Problem statement:
Present everything in the listing below, from the line containing "Where should I" down through the line containing "click(366, 10)", as a Markdown table with the columns Row and Listing line, skipping any blank lines. Leave the pictures out of the table.

Materials provided:
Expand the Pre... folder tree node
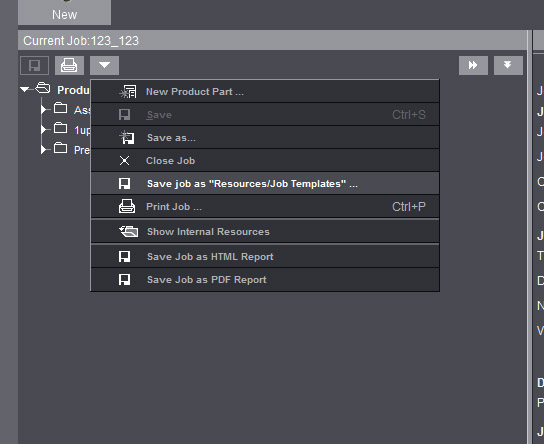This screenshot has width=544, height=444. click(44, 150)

==

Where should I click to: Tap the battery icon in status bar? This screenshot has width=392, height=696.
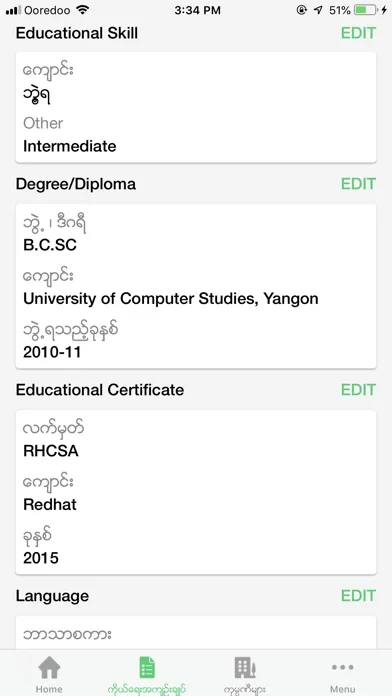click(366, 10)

* * *

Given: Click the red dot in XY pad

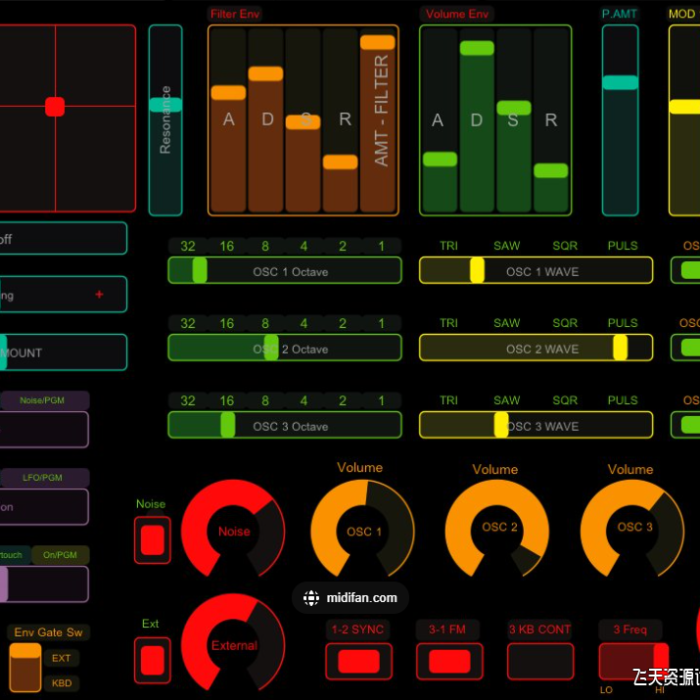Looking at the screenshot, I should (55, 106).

Task answer:
| Row | Listing line |
|---|---|
| 1 | Where should I click to: Tap the battery icon in status bar? This screenshot has width=392, height=696. |
| 2 | click(366, 10) |